この本の中には、アメリカにおける証券、独禁、消費者etc.の「金にならない」「インセンティブの低い」法的紛争について、私人による請求がひいては公益実現にもつながるという観点から、行政庁のアミカスキュリーとしての訴訟参加、代表訴訟やクラス・アクション、懲罰的損害賠償請求、二倍賠償、三倍賠償請求、立証責任の転換といった形で、いかに経済的に釣り合うものになるかといった観点から工夫を凝らし、私人の提訴をエンカレッジする仕組みが多いことが描かれる。

私人が公的主体と競合しながら社会を作る(デモクラシーが実現されている社会、動態的・実践的な民主主義)とはこういう社会かと思い知らされる。

 そして、翻って日本の司法制度改革が「失敗」(と一応言っておく)した、つまり弁護士が増えたはよいものの仕事は増えず、食えない(特に若手)弁護士が増えた理由も、要するにこのアメリカの単に人口当たりの弁護士数をまねただけであって、このような良い意味での「訴訟社会」、つまりデモクラシーを実現することを目指し、そのために種々の工夫を凝らし、「経済的に引き合う」よう作られた種々の制度[3]の方はまねなかったからであろう。

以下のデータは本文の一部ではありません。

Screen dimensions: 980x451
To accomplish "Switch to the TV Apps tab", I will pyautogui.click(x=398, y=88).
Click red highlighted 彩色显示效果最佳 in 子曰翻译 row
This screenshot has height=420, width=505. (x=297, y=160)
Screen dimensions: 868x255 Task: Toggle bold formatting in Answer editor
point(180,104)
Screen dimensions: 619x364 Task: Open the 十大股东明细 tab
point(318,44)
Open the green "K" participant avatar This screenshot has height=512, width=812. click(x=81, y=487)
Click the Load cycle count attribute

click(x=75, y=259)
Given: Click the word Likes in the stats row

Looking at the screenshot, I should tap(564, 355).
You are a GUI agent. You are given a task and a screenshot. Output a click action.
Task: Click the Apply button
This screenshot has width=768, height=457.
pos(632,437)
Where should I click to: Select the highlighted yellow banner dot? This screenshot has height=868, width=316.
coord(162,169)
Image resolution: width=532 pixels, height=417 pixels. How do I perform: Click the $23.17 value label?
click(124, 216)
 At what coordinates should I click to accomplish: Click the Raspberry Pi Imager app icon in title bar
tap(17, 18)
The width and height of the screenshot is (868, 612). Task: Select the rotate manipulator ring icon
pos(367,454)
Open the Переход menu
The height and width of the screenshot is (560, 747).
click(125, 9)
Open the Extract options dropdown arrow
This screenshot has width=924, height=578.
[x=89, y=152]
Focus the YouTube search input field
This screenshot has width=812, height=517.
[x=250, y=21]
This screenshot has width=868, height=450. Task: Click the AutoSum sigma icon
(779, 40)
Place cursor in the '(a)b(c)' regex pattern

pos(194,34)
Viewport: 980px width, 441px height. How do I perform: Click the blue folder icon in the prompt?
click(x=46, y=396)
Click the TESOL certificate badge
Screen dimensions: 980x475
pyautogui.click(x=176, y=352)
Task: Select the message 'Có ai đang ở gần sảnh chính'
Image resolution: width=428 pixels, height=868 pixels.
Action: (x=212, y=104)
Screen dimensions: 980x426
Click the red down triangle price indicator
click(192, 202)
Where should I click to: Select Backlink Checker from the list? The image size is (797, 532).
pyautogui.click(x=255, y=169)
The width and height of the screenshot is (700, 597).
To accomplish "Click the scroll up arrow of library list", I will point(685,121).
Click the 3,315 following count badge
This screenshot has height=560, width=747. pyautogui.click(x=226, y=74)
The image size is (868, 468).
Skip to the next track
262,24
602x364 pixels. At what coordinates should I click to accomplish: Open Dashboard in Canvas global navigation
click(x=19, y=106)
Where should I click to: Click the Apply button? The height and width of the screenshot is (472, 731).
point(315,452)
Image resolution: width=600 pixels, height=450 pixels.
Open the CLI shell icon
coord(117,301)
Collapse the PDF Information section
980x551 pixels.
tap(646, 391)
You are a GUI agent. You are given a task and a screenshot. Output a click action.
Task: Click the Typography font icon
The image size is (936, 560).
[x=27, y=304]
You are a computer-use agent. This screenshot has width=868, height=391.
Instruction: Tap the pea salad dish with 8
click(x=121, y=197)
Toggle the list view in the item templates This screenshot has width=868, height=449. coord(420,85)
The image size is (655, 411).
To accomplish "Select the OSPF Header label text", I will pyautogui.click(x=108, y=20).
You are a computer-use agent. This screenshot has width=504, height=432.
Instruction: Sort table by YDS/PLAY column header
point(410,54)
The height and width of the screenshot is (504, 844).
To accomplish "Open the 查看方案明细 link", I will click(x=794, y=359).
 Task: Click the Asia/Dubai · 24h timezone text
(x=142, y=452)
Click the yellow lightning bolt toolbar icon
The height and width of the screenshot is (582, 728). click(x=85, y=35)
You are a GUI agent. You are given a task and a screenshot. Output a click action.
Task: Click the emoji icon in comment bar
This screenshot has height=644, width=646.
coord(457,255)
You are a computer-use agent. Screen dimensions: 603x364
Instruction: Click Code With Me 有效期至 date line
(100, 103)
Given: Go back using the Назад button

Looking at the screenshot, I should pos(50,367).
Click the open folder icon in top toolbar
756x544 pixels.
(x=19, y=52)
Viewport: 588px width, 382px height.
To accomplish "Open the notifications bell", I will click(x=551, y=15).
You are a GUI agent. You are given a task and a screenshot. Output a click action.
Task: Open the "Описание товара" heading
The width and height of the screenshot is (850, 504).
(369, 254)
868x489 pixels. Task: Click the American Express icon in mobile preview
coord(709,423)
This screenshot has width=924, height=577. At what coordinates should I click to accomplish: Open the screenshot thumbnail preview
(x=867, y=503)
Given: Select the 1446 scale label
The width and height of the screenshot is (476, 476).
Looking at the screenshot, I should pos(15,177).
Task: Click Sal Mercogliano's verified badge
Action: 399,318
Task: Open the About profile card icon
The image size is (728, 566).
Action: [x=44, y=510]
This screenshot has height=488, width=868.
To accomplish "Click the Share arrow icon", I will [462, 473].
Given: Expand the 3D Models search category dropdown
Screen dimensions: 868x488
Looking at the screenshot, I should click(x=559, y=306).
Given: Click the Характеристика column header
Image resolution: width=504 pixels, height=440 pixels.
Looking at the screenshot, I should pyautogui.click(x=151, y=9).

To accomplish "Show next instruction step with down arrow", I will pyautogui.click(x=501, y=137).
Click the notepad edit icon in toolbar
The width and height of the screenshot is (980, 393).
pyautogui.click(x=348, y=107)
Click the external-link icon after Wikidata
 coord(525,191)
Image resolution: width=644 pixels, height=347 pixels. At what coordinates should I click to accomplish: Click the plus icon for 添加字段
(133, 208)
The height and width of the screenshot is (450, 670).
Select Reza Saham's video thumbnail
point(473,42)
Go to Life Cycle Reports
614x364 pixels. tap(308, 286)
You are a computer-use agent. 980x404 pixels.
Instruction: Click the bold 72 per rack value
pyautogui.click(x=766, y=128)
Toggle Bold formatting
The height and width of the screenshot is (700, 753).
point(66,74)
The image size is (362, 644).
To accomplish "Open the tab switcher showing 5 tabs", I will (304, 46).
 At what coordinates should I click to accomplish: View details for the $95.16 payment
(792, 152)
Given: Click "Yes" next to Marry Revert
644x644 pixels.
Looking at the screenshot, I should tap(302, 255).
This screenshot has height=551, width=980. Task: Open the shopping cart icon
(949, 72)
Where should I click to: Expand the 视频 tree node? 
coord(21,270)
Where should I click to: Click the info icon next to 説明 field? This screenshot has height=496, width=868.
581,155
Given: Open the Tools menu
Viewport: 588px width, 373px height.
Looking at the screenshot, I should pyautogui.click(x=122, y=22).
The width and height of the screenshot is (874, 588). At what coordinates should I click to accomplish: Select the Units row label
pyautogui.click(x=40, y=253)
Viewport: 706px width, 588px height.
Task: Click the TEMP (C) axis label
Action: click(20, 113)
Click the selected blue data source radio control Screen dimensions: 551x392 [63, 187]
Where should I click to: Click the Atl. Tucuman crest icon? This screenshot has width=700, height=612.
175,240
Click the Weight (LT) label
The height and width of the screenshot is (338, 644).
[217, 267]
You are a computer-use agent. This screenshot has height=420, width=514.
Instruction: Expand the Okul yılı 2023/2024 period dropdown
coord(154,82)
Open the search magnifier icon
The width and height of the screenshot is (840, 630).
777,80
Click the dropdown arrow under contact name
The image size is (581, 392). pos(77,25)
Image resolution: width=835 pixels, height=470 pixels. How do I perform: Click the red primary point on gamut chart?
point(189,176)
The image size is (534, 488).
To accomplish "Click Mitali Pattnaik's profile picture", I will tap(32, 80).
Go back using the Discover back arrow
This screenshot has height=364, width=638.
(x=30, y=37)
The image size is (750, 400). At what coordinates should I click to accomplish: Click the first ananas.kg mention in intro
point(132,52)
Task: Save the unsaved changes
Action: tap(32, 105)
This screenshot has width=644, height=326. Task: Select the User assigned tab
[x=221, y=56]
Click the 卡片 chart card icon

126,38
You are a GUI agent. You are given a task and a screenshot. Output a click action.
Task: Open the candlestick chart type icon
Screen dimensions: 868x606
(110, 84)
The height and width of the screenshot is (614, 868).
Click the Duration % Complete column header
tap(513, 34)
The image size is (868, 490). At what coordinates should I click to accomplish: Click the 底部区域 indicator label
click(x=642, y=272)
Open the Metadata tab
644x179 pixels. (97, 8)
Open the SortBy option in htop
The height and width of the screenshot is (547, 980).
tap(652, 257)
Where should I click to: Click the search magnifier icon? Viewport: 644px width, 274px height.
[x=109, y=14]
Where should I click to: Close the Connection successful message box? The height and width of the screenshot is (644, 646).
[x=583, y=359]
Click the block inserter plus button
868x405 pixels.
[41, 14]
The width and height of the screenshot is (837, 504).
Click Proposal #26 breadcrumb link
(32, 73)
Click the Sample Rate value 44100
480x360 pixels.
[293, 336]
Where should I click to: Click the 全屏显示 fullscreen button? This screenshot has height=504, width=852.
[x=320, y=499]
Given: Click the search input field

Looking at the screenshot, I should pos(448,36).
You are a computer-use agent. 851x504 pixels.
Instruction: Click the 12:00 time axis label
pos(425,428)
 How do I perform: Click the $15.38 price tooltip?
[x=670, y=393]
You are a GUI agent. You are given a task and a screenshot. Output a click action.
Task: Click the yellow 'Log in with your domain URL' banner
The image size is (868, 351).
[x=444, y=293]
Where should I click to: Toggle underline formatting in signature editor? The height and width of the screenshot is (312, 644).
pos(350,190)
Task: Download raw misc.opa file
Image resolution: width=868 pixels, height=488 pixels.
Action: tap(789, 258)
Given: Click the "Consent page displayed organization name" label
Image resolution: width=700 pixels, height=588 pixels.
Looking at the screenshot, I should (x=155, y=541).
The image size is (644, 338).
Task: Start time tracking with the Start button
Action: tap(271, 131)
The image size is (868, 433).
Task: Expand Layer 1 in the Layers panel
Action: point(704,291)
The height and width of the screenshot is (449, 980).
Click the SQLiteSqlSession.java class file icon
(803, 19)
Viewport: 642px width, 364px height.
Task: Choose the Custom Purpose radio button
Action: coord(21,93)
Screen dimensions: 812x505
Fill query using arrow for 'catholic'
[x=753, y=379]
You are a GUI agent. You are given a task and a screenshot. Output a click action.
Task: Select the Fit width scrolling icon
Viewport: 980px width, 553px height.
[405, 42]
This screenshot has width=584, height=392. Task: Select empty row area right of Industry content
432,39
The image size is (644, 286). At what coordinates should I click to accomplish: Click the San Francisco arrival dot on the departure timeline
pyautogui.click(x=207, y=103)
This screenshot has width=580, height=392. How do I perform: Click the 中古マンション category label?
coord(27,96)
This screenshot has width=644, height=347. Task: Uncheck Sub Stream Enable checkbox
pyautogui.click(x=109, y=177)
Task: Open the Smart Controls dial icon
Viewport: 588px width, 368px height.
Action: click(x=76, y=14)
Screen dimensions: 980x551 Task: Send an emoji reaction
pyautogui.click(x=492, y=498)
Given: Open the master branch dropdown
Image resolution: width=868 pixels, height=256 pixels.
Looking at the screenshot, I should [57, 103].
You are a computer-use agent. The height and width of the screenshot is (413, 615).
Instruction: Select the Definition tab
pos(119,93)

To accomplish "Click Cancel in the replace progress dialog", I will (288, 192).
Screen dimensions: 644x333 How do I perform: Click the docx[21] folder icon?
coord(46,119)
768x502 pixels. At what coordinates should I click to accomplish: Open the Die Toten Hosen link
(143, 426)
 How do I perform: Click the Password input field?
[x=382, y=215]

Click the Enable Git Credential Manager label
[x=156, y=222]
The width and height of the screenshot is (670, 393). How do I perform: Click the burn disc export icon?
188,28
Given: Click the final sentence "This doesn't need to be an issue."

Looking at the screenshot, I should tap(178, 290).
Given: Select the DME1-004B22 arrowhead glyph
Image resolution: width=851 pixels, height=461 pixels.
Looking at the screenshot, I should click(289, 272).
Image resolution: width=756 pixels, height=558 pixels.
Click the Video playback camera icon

 ちなみに、「公法」は「民事訴訟という形態の使用をデモクラシーのための方便として」[4]使うものであり、むしろ公法の原型が民事訴訟にあることを踏まえると、「法の実現における私人の役割」があるのは当然に思えてくる。

 また、アメリカ議会が私益の殴り合いである利益多元主義(プリュラリズム)を採用しているのもこのあたりにあるのだろうと推察される(日本の政治過程を利益多元主義で理解し、経済的自由規制立法の違憲審査における規制目的二分論を擁護する長谷部説は、結局利益多元主義ではなくコンフォルミズムである日本の議会に対しては適用の前提を欠くであろう。)。

 

(3)結論

 なぜ岡野論文は勝利が約束されているといえるのか?

 その答えはもう明らかである。

 それはタイトルと目次と引用文献から、民事法=古代ローマ流デモクラシーが浸透した社会をいかに実現するか?の大テーマ(「法のパースペクティブ」。これは東京大学法科大学院で木庭顕が担当していた科目名でもある。)を軸にして、アメリカの訴訟社会の分析を連邦最高裁判決の違憲判決のテクスト群とそこに至りうる市民の司法利用による社会形成(連邦民訴規則、サマリー・ジャッジメント、クラス・アクション)に繋げていることが概ね予測できるからである。

 

3 今後の展開――ネタバレ(?)

「木庭 私のように理解すると人権とデモクラシーの衝突という問題が見えなくなるというのは痛いところを突かれました。確かにこの問題はその先に現れます。デモクラシーがポピュリズムや衆愚政に陥るという批判は、やや短絡で、むしろ政治そのものの基盤を分析すべきケースが多いと思いますが、人権との衝突、つまり自己撞着はデモクラシーに固有の病理に属すると思います。トックヴィルを持ち出すまでもないでしょう。集団に抑圧された個人を守るため政治システムに対抗的に人々が連帯するという動機は、その連帯自身が集団として個人を抑圧するという暗転に向かう傾向を有します。その場合にはその連帯は政治的決定の傘を着ます。なおかつ、デモクラシーが多元主義的硬化症に陥っている場合が多いと考えられます。東大法学部に今年提出されたばかりの或る助教論文は現代アメリカにおけるこの病理を見事に分析して私に教えてくれました。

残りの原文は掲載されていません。